Considera-se o texto escrito como uma forma progressiva e temporal, ou seja, narrativa; e a imagem como uma forma simultânea e espacial, ou seja, descritiva. No álbum estamos perante um encadeamento de imagens às quais chamamos ilustrações. A ilustração introduz a temporalidade, através de uma sequência de imagens que se sucedem num tempo que inclui o de passar a folha, assim como o traço e outros recursos mais também reflectem esse passar do tempo. Pelo facto de haver uma relação entre texto escrito e ilustrações, o escrito deixa de ser uma arte temporal e a ilustração deixa de ser uma arte espacial, o que se verifica é que os espaços visuais representados nas ilustrações implicam tempo e as sequências temporais descritas nas palavras implicam espaço. Podemos pois considerar que a ilustração no álbum é uma arte multimodal (Silva-Díaz, 2006, p.26).

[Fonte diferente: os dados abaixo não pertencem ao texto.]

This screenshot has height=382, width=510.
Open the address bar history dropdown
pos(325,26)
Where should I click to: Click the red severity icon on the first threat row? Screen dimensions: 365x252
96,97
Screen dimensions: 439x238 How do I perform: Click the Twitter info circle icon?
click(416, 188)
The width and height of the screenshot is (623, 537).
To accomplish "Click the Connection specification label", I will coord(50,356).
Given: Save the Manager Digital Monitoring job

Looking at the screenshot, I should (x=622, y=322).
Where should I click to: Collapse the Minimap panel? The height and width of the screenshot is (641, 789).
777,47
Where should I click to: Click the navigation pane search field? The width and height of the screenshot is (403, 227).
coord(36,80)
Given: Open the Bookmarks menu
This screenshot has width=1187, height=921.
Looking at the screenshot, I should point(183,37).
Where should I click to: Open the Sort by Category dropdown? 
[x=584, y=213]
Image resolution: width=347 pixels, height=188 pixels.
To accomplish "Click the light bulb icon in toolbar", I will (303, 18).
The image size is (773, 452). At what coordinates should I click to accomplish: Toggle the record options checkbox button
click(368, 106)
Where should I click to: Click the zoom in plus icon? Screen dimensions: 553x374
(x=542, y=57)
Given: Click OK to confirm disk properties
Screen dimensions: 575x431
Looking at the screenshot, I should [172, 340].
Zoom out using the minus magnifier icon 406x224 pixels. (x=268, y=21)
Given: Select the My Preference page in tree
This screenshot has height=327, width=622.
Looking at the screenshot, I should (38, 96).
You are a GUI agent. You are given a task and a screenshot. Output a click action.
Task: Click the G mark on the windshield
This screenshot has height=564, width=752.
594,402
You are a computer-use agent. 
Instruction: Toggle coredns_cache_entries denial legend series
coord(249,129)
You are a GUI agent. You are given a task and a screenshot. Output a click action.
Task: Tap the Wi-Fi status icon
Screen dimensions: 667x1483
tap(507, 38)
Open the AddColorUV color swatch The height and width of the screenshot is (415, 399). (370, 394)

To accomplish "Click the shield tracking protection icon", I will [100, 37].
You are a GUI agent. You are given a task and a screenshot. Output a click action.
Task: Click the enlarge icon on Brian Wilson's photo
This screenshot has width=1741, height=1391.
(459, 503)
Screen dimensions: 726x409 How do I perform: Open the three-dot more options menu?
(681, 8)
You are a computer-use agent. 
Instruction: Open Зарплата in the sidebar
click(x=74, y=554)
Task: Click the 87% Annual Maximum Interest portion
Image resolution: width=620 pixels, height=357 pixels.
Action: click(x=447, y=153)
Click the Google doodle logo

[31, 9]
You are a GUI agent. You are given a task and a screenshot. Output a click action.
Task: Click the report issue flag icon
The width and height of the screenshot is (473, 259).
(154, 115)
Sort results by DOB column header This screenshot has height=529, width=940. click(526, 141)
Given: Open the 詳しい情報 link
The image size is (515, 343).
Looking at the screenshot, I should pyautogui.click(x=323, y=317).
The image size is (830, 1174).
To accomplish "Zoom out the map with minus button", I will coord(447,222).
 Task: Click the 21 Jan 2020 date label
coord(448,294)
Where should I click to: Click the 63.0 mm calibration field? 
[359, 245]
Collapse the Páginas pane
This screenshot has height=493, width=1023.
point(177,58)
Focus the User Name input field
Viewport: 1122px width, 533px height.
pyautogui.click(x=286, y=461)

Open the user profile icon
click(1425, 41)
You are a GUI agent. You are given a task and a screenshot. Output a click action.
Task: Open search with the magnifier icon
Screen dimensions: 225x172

Outro dos aspectos distintivos de um bom álbum infantil é a coerência que a imagem consegue dar ao mundo ficcional, através da sequência dos elementos e da apresentação de um mundo dotado de lógica própria e iconografia. Nas narrativas criadas através do texto escrito e imagens, estas são muito eficazes na apresentação do mundo ficcional pois permitem-nos perceber o ambiente, identificar as personagens, identificar emoções e sentimentos, perceber o evoluir de uma acção, identificar o registo da narração. Também a cor e a luz têm grande importância nos álbuns ilustrados, cores quentes que provocam um impulso da atenção, cores frias que provocam uma menor atenção, contrastes que reforçam a alegria e o bom humor, tonalidades que proporcionam o prazer do jogo visual e despertam a curiosidade, ou ainda aligeiram o tratamento de temas mais difíceis de abordar.

Segundo Ana Margarida Ramos (2007), progressivamente vai surgindo um crescimento da componente imagética sobretudo nas publicações destinadas ao público infantil, ocupando vários espaços do livro. Há uma valorização de outras componentes ilustrativas como a capa e o jogo que estabelece, com frequência, com a contracapa, o aumento de ilustrações de dupla página ou de segmentos de imagem que ocupam várias páginas de um livro, ou ainda o crescimento da ilustração pelas guardas e lombada. Este expandir da ilustração reflecte-se na forma como o livro é lido e no facto destes elementos paratextuais incluírem informação importante para a construção dos significados do texto. A ilustração não se esgota nas imagens que acompanham o texto, mas estende-se, progressivamente, a todos os elementos que constituem o livro, exigindo uma nova postura perante o livro, necessita de ser lido e observado da capa à contracapa, como um todo (cf. Ramos, 2007). Além disso, as ilustrações apostam na componente lúdica jogando com o texto e promovendo o diálogo com ele. A união de elementos pictóricos à matéria verbal tem vindo a intensificar-se à medida que as técnicas de edição e de reprodução evoluem, abrindo caminho à inovação e experimentação.

A ilustração recria o texto na sua linguagem própria, recorrendo a elementos como o ponto, a linha, o contorno, a luz ou tonalidade, a cor, a textura, a dimensão ou perspectiva, a escala, o movimento a composição, a natureza dos materiais, a reutilização de artefactos em novas composições e diferentes funcionalidades, propondo olhares inovadores sobre os objectos e sobre a realidade. Marca de forma decisiva o encontro precoce da criança com as artes plásticas, esta sendo exposta a diferentes

linguagens estéticas, mesmo sem saber ler, pelas formas, cores, materiais e texturas utilizadas, é capaz de exprimir preferências e justificá-las. Esta exposição cria na criança novos conhecimentos e novas capacidades, que ela vai aplicar quando, por sua vez, é também chamada a intervir através do desenho, aspectos patentes nos trabalhos realizados pelo grupo de alunos com o qual trabalhámos.